La prima notizia è che Pixar ha fatto un film per bambini. La seconda è che le è riuscito bene, nonostante una gestazione molto difficile, dimostrando di avere il passo per produrre e realizzare due film all’anno, dato non da poco in un mercato florido come quello dell’animazione. La terza è che le nuove generazioni potrebbero avere finalmente il loro Bambi/Re Leone, visto che è da queste opere che Arlo trae ispirazione. Traumi compresi.
Già, perchè il Viaggio di Arlo, piccolo apatosauro che ha paura pure della sua ombra, inizia proprio con la perdita del padre, travolto dalle acque di un fiume in piena, lo stesso che trasporta Arlo lontano dal resto della sua famiglia. Il piccolo dinosauro può però contare sul più improbabile dei compagni, Spot, un cucciolo d’uomo (espressione scelta non a caso, visto che tra i due la vera “bestia” è lui) che lo aiuterà a ritrovare i suoi cari.
Il Viaggio di Arlo (The Good Dinosaur in originale ed i titoli sono entrambi validi) gioca su un piano completamente diverso rispetto a Inside Out: oltre ai classici già citati ci sono contaminazioni e spunti presi da Dragon Trainer (l’accettazione del diverso) e Lilo & Stich (chiunque può essere la tua famiglia, se c’è amore) più un’altra mezza dozzina di produzioni passate, segno che stavolta l’originalità va cercata col lanternino. Ma non è un problema perchè, a suo modo, Arlo sa sorprendere e farsi apprezzare.

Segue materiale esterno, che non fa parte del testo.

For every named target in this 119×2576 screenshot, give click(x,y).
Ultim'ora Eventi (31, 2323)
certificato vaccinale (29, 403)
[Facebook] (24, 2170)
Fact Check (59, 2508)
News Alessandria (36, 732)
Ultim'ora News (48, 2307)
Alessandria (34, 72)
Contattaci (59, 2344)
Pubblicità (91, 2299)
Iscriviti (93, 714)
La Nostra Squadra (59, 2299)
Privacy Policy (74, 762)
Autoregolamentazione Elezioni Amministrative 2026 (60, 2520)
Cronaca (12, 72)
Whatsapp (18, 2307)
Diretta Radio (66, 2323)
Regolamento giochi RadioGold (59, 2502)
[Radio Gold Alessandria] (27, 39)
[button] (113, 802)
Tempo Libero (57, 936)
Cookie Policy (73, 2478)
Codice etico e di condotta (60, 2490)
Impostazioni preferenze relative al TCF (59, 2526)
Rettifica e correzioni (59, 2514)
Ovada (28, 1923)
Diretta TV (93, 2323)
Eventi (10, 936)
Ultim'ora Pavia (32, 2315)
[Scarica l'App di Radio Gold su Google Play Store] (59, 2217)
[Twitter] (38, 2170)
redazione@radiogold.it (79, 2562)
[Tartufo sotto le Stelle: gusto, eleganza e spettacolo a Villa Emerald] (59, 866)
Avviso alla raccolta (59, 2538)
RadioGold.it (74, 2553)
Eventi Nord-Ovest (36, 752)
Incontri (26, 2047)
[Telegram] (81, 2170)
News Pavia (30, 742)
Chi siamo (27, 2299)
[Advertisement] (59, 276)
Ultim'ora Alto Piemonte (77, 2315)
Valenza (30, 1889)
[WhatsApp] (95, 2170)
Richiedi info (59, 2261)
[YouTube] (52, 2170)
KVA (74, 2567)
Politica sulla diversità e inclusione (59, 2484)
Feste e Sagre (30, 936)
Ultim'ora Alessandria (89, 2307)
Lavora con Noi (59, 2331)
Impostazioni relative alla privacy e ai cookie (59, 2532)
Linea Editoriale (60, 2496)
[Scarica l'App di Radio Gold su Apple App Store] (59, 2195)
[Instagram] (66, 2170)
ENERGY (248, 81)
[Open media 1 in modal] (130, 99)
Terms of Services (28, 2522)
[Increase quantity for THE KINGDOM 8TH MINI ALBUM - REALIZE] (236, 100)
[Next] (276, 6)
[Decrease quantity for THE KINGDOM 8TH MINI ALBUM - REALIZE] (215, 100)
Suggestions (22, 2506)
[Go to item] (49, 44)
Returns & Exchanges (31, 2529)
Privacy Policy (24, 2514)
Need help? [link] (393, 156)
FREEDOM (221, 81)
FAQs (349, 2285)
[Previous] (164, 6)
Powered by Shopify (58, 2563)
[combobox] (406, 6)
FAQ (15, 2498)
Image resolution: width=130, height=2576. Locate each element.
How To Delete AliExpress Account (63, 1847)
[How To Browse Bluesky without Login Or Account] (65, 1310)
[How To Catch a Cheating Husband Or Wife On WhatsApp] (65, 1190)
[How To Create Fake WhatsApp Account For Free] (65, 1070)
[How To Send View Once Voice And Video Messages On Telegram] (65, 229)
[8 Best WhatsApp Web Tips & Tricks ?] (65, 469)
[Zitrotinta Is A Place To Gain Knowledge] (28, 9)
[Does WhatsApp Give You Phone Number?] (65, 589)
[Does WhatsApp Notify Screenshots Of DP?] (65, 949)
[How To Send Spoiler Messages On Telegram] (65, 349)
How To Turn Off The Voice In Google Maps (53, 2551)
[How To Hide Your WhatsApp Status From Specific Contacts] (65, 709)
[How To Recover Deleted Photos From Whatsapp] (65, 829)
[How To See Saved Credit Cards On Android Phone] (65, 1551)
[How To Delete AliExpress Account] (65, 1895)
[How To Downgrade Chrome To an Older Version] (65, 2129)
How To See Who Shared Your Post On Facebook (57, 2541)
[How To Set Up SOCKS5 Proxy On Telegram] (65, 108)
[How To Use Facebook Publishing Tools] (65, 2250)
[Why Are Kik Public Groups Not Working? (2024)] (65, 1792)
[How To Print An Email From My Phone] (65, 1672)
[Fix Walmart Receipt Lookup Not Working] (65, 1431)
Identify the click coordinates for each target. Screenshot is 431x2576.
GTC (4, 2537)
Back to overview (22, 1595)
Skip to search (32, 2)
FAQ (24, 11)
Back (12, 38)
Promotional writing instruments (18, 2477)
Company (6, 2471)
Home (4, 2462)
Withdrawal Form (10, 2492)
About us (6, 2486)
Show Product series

Tecnicamente Arlo è il miglior film mai uscito dagli studi Pixar. Il mondo preistorico (il celebre meteorite non ha colpito la Terra, come si evince dallo spassoso prologo), è realizzato con una dovizia di particolari incredibile e molti dei vuoti lasciati dall’assenza di dialoghi sono colmati con sequenze panoramiche che riescono a sorprendere anche l’occhio oramai abituato ad una grafica fotorealistica.
L’impianto del film è, prevedibilmente, quello del viaggio di formazione/crescita/consapevolezza di sè: il soggetto di Enrico Casarosa, Bob Peterson e la sceneggiatura di Meg Lefauve procedono nel solco di una tradizione consolidata e c’è pochissimo spazio per il subliminale ed il non sense, con due efficaci eccezioni. La prima è l’idea, geniale, che i dinosauri abbiano una sorta di “professionalità” legata alla loro natura: la famiglia di Arlo, erbivora, è de facto composta da contadini, mentre i T-Rex, carnivori, allevano bestiame (la cui fine è ignota ma prevedibile…).
L’unico momento davvero originale e adult compliant, almeno nell’accezione pixariana del termine, è una microsequenza che vede come protagonista uno Styracosauro che “ospita” altri animali, che ha un paio di battute killer che da sole valgono il prezzo del biglietto. Per il resto c’è solo, si fa per dire, tanta azione e buoni sentimenti. Walt avrebbe apprezzato.